#### [Task requirements]
What is needed is an exact copy of every line from the one containing "Screen dimensions: 1400x853" through the end of the entries; please set it down without any pictures.

Collected data:
◇ ◇ ◇ ◇ ◇

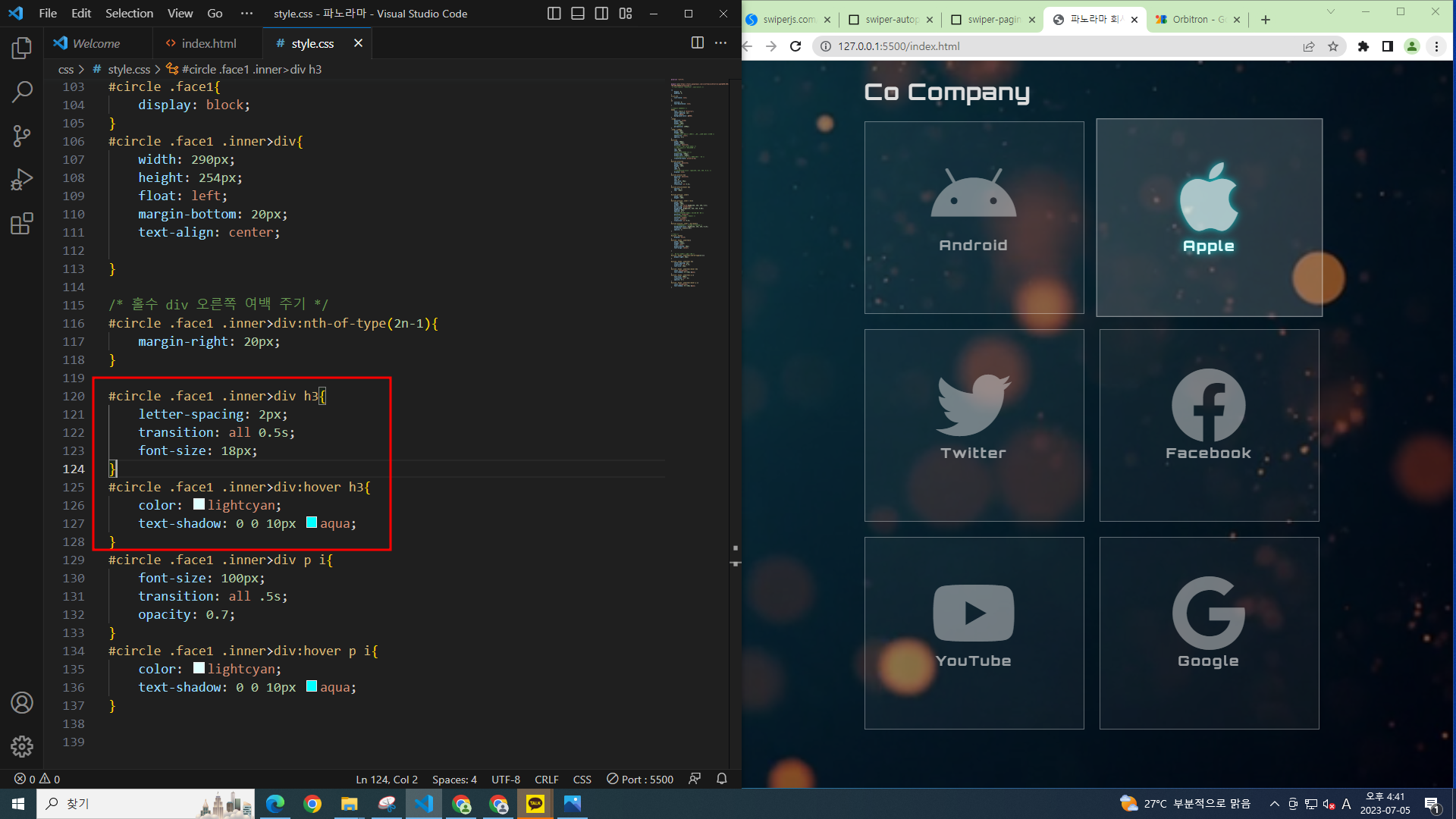This screenshot has width=1456, height=819.
Task: Toggle the Panel layout button
Action: pos(577,14)
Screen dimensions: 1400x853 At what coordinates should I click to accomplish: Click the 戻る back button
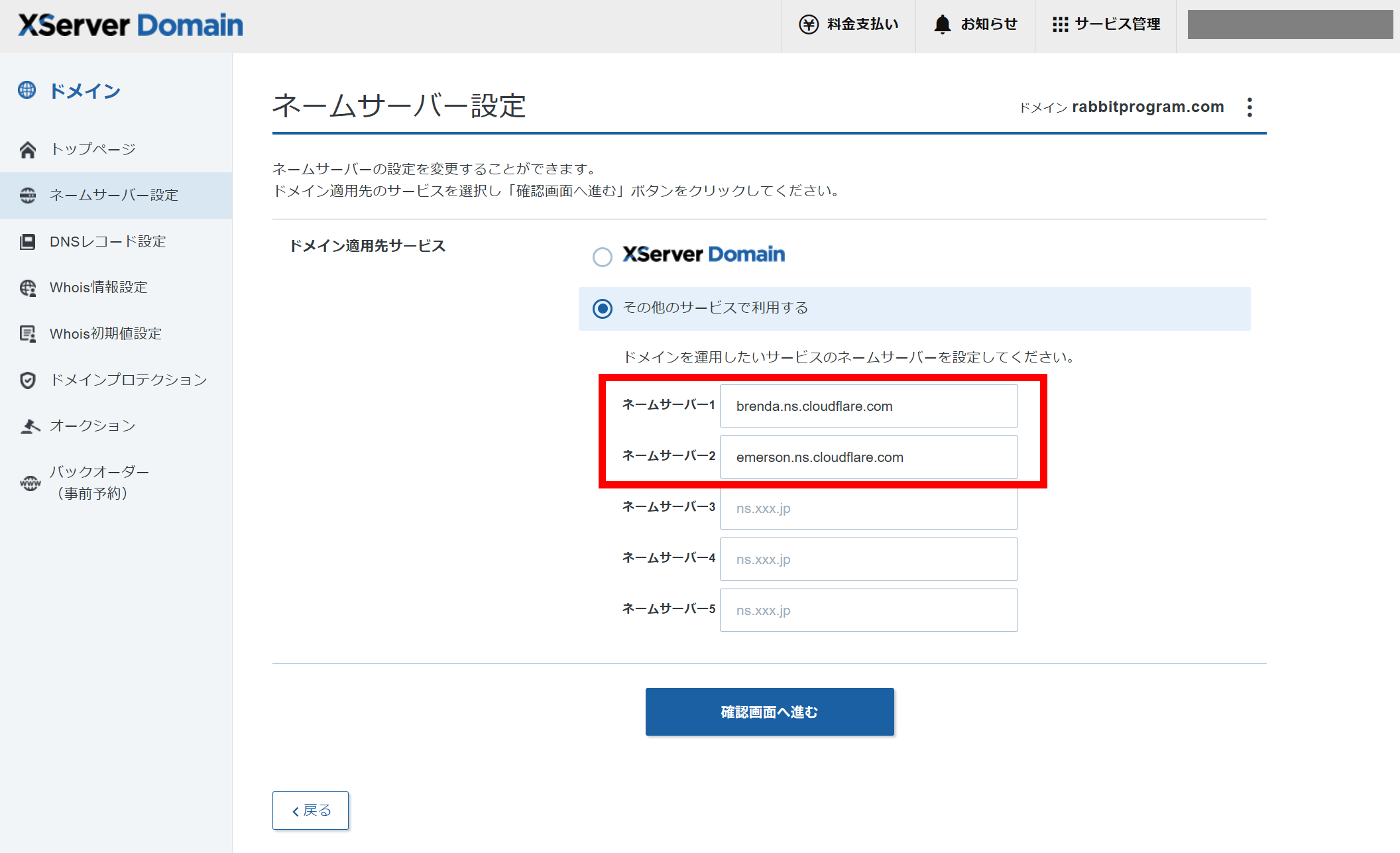(310, 810)
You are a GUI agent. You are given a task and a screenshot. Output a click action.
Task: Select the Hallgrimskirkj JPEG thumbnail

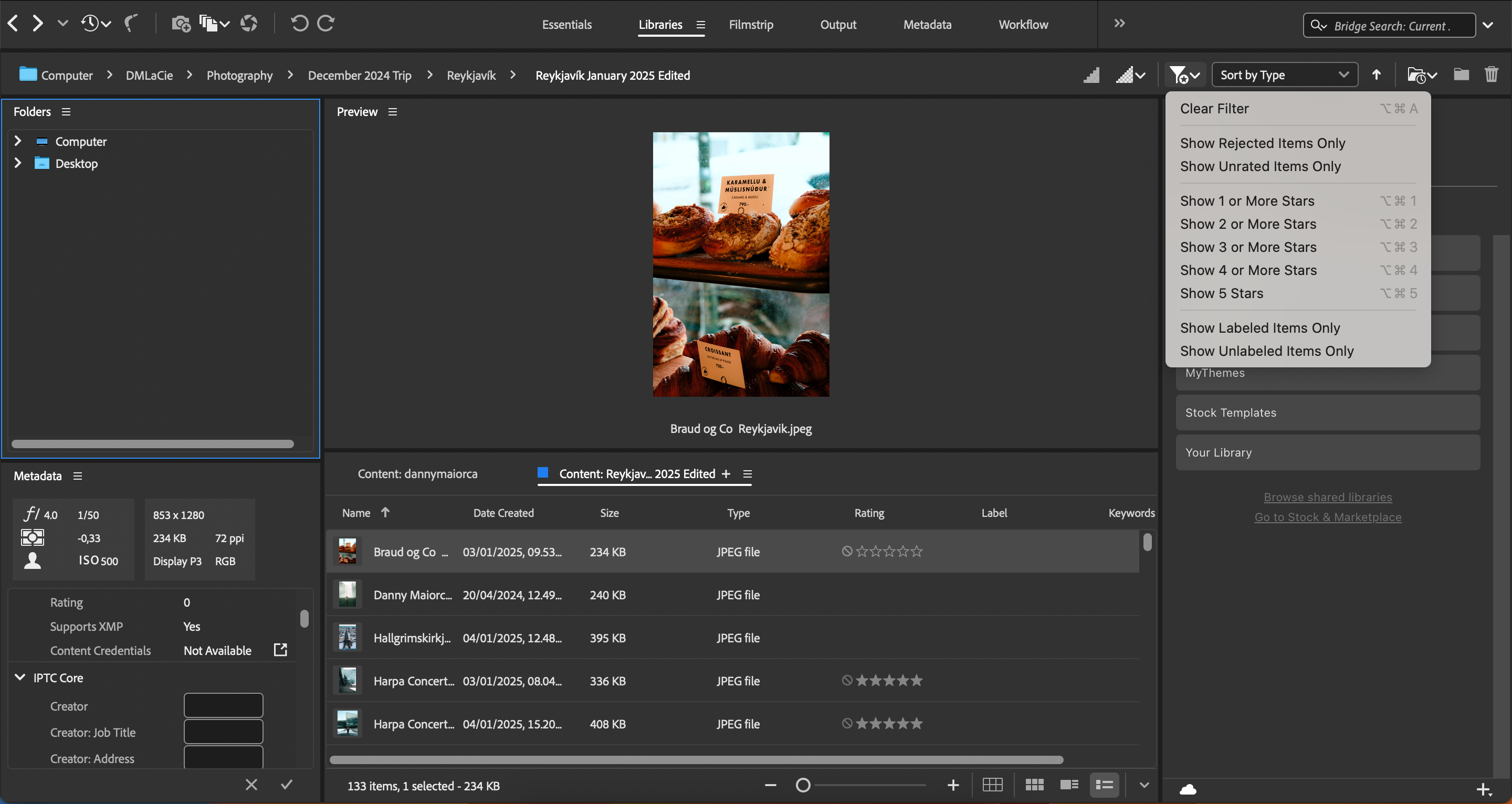pos(347,637)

◇ ◇ ◇ ◇ ◇

#### [Answer section]
Screen dimensions: 1400x853 At what coordinates should I click to accomplish: Click the 戻る back button
(310, 810)
You are a GUI agent. You are given a task and a screenshot. Output a click action.
Task: Select the Hallgrimskirkj JPEG thumbnail

pos(347,637)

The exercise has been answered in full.